White House sets strategy for impeachment hearings
White House sets strategy for impeachment hearings
Aides to President Clinton indicated today they will mount a defense before the Judiciary Committee focusing on the allegations against Clinton and on the proper standards for impeachment-while steering far away from attacks on independent counsel Kenneth Starr.
"We have raised some concerns about the independent counsel, but we did that when he made his testimony," White House Press Secretary Joe Lockhart said. In a letter to the committee today, Clinton's attorneys dropped plans to include a panel on "prosecutorial misconduct and the impact of tainted evidence."
The letter says White House special counsel Gregory Craig will open the hearing at 10 a.m. Tuesday with a statement describing Clinton's defense. Then, a series of panels will be convened.
Former Attorney General Katzenbach and several other lawyers will lead a panel called "Historical Precedents and Constitutional Standards." At 2 p.m., a panel on "Abuse of Power" will feature former Reps. Elizabeth Holtzman, D-N.Y., Robert Drinan, D-Mass., and Wayne Owens, D-Utah, all of whom served on the House Judiciary Committee at the time of the Nixon impeachment hearings. At 6 p.m., a panel titled "How to Evaluate the Evidence" will include attorneys James Hamilton and Richard Ben-Veniste, who served on the staff of the Senate Watergate Committee.
At 9:30 a.m. Wednesday, a panel on "Prosecutorial Standards for Obstruction of Justice and Perjury" will convene and mainly feature former prosecutors. At 1 p.m., White House Counsel Charles Ruff will make the final presentation.
Clinton's attorneys "will present a case that rebuts the allegations based on the facts and the law," Lockhart said.
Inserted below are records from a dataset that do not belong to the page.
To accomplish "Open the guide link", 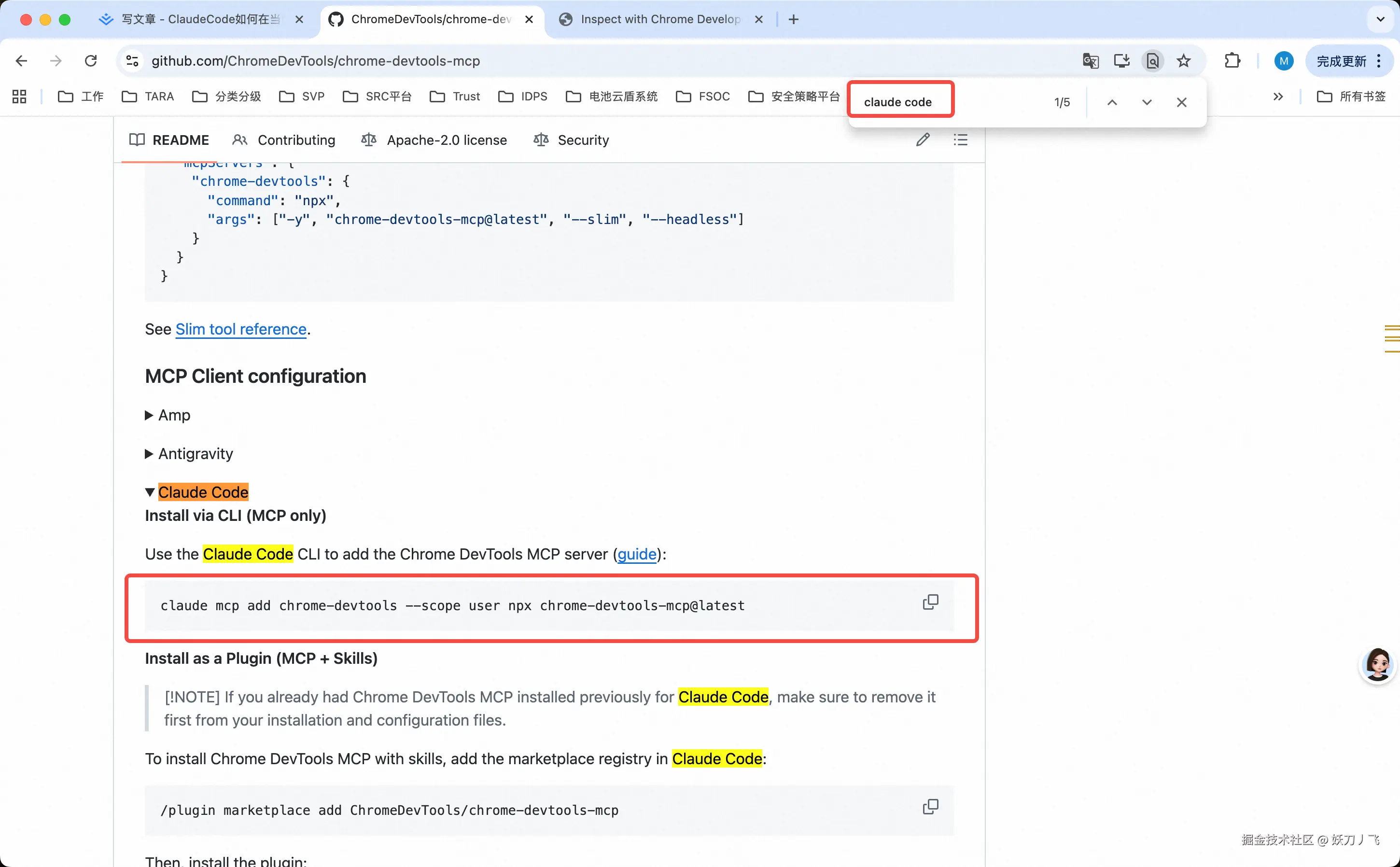I will (x=636, y=554).
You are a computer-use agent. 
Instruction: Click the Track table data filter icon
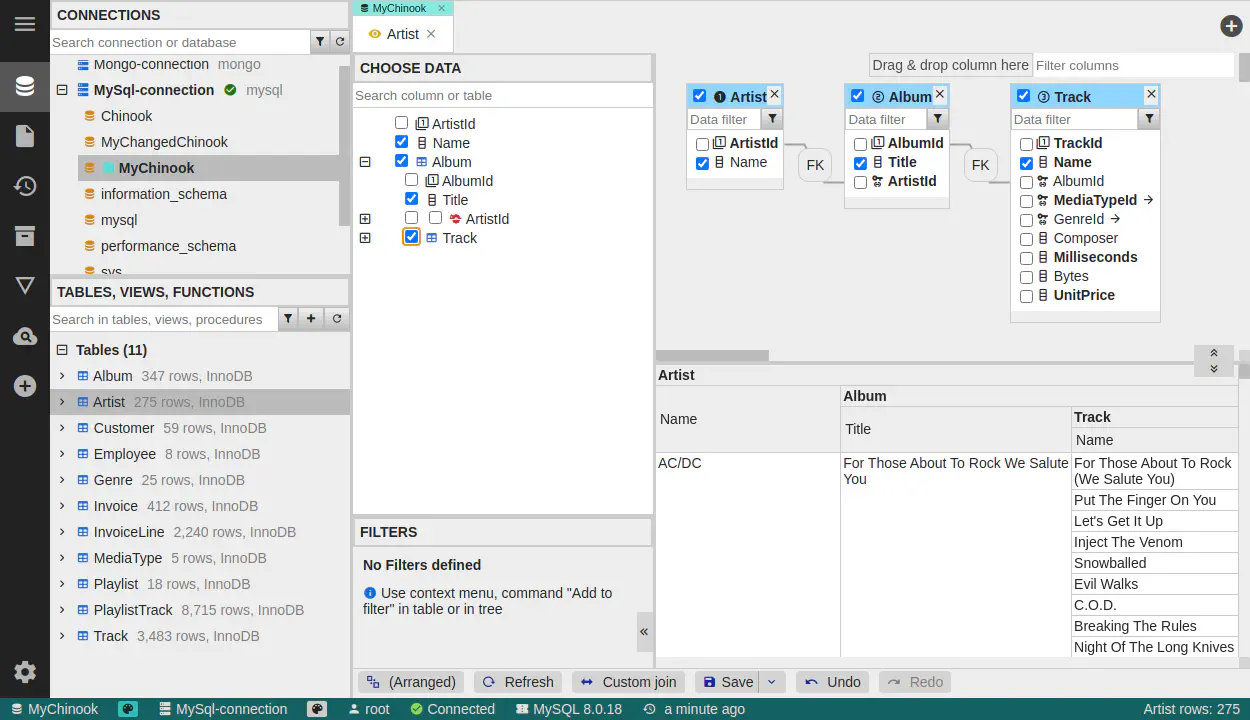1149,119

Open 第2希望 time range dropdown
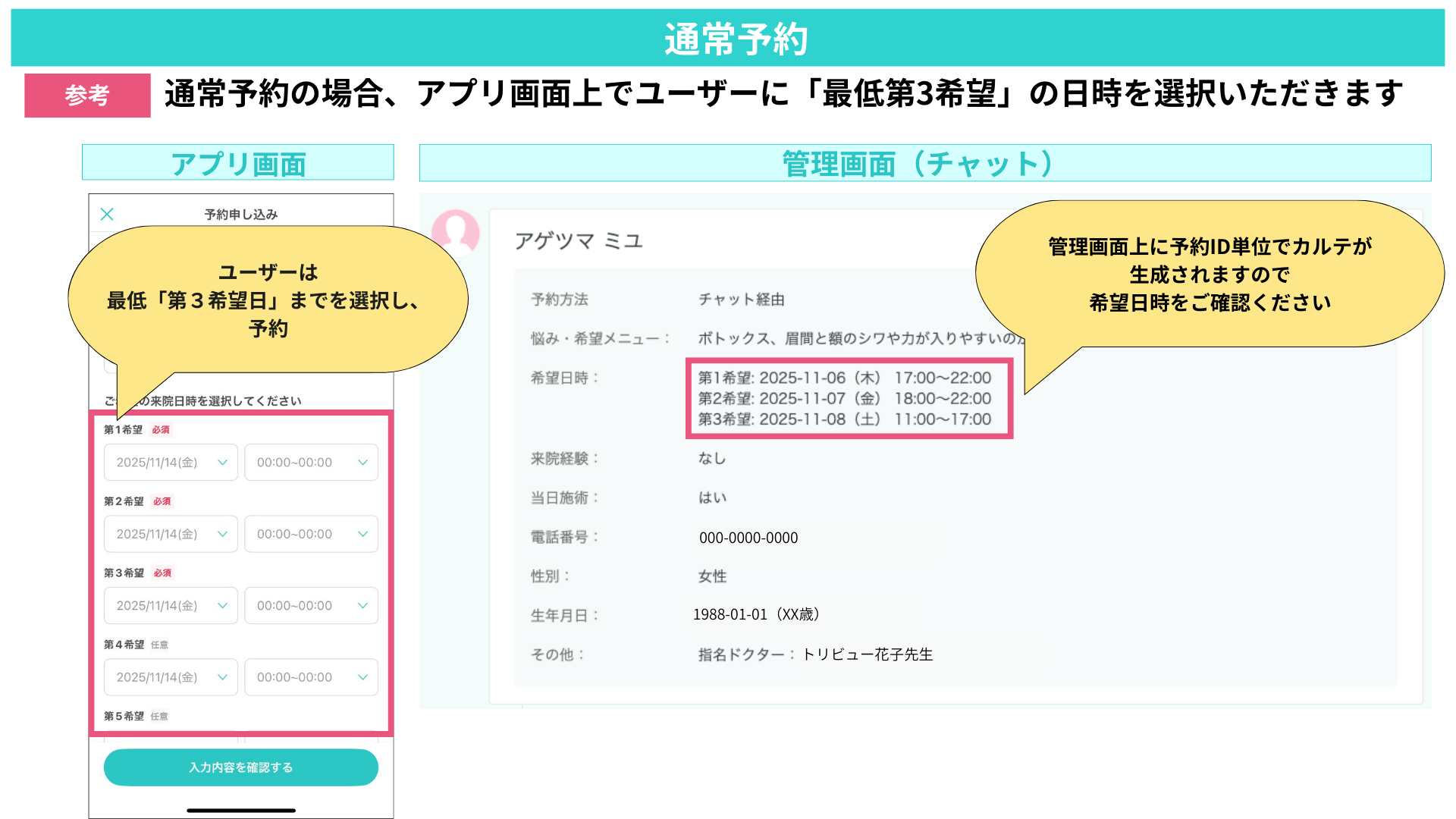coord(311,534)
But sources downplayed the prospect that testimony contained in the referral would be challenged directly.
Clinton's lawyers will "address the referral," Lockhart said, "but mostly in the context of exculpatory evidence that was not used in the referral, and some issues where there are some questions of interpretation of the law." And they will "make the case about how this doesn't rise to the level of impeachment," according to Lockhart.
Amid widespread disappointment at the manner in which Clinton responded to 81 questions posed by House Judiciary Committee Chairman Henry Hyde, R-Ill., last month, White House aides said the president did not want to provide admission of offenses he does not believe he committed.
But one White House official said there was "no doubt" there would be efforts to mollify moderate Republicans who were insulted by the answers, and Lockhart expressed "regret" that some may have "taken offense." The aide added that GOP calls for further expressions of contrition by Clinton are under consideration.
Another White House official noted that, with internal White House polling showing that public sentiment favoring impeachment continues to hover at close to 30 percent, "our target audience" will be "20 or 30 moderate" Republicans.